Task prompt. Copy the data below word for word, starting at the line containing "Export the data to Excel" and ending at the line containing "Click the Platinumaps logo".

Material for the task.
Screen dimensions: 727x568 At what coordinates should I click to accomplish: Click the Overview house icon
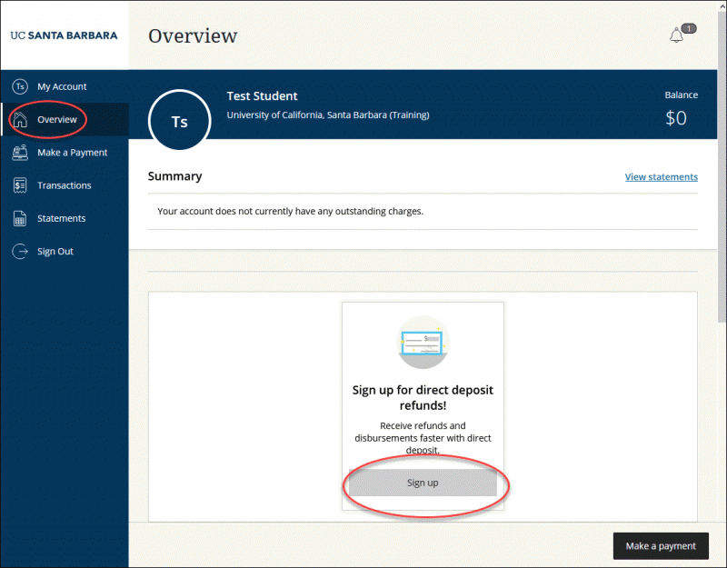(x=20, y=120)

--

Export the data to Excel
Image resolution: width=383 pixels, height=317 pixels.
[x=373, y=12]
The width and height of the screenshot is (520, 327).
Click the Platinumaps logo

Output for this exercise.
Export the data to Excel
Image resolution: width=383 pixels, height=317 pixels.
[x=373, y=12]
The width and height of the screenshot is (520, 327).
Click the Platinumaps logo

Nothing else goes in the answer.